Fumée d'une cheminée d'usine, à Pékin, en Chine.
Fumée d'une cheminée d'usine, à Pékin, en Chine.

Audrey Chauvet

Le «redressement productif» de la France pourrait passer par l’instauration d’une taxe carbone aux frontières de l’Europe, si l’on en croit les premières déclarations d’Arnaud Montebourg, aux commandes de ce nouveau ministère. Déjà présente dans son programme pour la primaire socialiste, «cette taxe carbone aura pour but que les produits importés reflètent leur juste coût carbone, sanitaire et social». Loin de faire l’unanimité entre pays européens, la taxe carbone aux frontières pourrait être un moyen de lutter contre une concurrence «déloyale» entre les pays soumis à des quotas d’émissions de CO2 et ceux qui ne le sont pas.

La France remet le sujet sur le tapis européen

«Le principal argument ne serait pas la compétitivité mais la protection de la planète», estime Mireille Chiroleu-Assouline, chercheuse en économie de l’environnement. Selon elle, une taxe sur les produits importés pourrait être un levier pour que les pays exportateurs adoptent des politiques en faveur de l’environnement, mais l’argument du protectionnisme ne serait que «minimal». «Ce n’est pas comme ça qu’on améliorera la position des entreprises européennes sur les marchés mondiaux», explique-t-elle. La taxe pourrait même avoir des «effets pernicieux», à l’image des réactions houleuses des compagnies aériennes qui y sont soumises depuis le début de l’année.
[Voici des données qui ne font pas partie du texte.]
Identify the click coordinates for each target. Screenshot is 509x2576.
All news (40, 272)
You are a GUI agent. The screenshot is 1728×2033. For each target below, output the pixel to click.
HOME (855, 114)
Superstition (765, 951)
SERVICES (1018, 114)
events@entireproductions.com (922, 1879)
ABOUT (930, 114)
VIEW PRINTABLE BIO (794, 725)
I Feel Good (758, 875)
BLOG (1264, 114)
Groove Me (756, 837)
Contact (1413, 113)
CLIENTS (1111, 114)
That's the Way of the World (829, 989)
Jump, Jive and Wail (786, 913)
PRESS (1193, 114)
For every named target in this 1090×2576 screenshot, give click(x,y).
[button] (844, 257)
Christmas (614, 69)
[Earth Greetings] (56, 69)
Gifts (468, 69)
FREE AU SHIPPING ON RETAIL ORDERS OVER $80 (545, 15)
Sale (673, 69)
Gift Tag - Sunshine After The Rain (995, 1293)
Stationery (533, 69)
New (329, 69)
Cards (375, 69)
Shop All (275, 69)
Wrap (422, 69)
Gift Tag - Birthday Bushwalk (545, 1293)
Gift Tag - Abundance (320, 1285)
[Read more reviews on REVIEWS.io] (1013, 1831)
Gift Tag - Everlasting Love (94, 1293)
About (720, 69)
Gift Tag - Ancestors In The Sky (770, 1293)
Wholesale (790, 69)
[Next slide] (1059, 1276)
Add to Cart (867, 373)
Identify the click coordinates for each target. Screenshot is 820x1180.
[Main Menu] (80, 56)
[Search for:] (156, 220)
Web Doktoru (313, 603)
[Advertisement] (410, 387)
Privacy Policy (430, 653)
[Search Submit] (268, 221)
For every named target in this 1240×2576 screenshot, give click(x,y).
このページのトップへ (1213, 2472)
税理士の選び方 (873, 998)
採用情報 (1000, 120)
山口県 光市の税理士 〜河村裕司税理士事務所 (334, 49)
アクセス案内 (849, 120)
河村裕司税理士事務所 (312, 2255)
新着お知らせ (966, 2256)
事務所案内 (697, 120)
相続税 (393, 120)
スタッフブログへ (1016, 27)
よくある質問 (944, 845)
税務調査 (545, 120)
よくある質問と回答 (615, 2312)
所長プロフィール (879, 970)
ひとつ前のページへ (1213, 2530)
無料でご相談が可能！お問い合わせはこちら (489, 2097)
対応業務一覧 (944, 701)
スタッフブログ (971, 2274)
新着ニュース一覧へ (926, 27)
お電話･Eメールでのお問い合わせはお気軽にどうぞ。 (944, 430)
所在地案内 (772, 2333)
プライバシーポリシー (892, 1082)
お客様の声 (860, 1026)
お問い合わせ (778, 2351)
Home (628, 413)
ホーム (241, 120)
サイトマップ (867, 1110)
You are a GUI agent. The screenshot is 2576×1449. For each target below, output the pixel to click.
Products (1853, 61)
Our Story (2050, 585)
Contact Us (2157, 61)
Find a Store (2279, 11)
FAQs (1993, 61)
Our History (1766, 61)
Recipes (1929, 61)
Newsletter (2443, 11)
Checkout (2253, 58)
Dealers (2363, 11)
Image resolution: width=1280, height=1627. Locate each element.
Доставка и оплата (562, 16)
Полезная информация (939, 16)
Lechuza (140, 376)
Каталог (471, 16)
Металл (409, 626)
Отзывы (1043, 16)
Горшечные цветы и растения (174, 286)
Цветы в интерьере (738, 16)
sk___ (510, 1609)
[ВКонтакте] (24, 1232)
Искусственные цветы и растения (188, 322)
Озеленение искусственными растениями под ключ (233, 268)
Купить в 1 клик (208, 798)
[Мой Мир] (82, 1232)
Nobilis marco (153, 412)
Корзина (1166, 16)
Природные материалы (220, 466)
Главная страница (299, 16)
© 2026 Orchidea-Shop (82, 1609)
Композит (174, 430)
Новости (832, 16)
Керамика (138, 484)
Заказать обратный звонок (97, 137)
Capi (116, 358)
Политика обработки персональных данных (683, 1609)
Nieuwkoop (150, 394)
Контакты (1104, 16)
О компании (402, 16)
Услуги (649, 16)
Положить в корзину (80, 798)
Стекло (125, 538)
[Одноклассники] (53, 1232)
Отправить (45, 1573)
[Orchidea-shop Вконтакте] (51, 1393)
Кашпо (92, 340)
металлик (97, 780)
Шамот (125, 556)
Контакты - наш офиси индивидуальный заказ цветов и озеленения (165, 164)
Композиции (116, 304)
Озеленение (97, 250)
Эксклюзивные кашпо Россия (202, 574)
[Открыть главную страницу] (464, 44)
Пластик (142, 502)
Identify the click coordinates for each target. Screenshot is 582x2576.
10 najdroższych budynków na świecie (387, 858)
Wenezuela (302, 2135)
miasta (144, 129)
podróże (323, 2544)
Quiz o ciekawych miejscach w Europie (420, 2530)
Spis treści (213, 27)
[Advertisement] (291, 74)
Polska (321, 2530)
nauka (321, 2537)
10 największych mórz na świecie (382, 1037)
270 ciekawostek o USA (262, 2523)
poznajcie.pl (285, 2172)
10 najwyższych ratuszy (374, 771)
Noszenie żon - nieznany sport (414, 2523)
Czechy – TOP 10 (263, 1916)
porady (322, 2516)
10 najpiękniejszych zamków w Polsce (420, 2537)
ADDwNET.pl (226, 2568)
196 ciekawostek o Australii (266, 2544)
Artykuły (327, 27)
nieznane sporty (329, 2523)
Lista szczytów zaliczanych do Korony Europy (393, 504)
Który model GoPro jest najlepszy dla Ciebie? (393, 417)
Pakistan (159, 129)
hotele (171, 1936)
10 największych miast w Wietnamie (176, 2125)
Ce risque de guerre commerciale est précisément ce qui fait freiner l’Europe des quatre fers. Car l’idée de la taxe n’est pas nouvelle: elle est dans les tuyaux de Bruxelles depuis 2008. La Grande-Bretagne est un de ses plus farouches opposants et le commissaire européen  au Commerce en  avait rejeté l’idée. Malgré cela, la France la remet régulièrement sur le tapis: après l’abandon de la «contribution climat-énergie» française en 2010, Paris avait confié le dossier aux bons soins de l’Europe.

«Sortir du dogme libéral pur et dur»

Si la crise économique fait «changer les mentalités» en Europe, comme l’espère Arnaud Montebourg, il faudra encore faire accepter l’idée à l’Organisation mondiale du commerce (OMC), qui voit d’un mauvais œil toute forme de protectionnisme. Néanmoins, «Ce ne serait pas une protection mais un rééquilibrage», juge Alain Grandjean, docteur en économie de l’environnement.  La taxe aux frontières mettrait tout le monde au même niveau d’exigences environnementales, et «il faut sortir du dogme libéral pur et dur, on ne peut pas sacrifier nos entreprises sur l’autel de l’écologie», estime l’économiste. Selon lui, l’exemple de la réglementation européenne Reach sur les produits chimiques prouve que les Européens pourraient y gagner: «Même si les entreprises ont galéré à cause de ce règlement, elles trouvent maintenant bien que l’accès au marché européen soit difficile pour les Américains par exemple». 

Faire pression sur le portefeuille plutôt que négocier sur le climat

Pour mieux faire passer la pilule, la taxe carbone pourrait être rebaptisée «mécanisme d’inclusion»  et consisterait à renchérir le prix des produits importés dans l’Union européenne de leur coût en CO2. Mais pour cela, «il faudrait pouvoir déterminer les contenus en carbone des différents produits et sans connaitre les processus de production, c’est très difficile, précise Mireille Chiroleu-Assouline. Ce qu’il ne faudrait pas faire est de baser la taxe sur des moyennes par pays ou par type de produit car cela  pénaliserait les producteurs les plus propres sans forcément décourager les plus polluants.»

En pratique, une taxe européenne serait impossible à instaurer, car les Etats membres restent souverains sur leur fiscalité, rappelle Alain Grandjean: «Mais obliger à acheter des quotas d’émissions est faisable». Pour que l’environnement y gagne vraiment, il faudrait toutefois que le prix du carbone soit assez élevé, estime Gaël Virlouvet, chargé de mission économie à France Nature Environnement. «Cela inciterait les pays non soumis à un système de quotas carbone à intégrer les marchés du CO2 existants». Une manière d’aller plus vite que les négociations internationales sur le climat, qui ont bien du mal à faire prendre un virage vert aux pays émergents, Chine, Inde et Brésil en tête.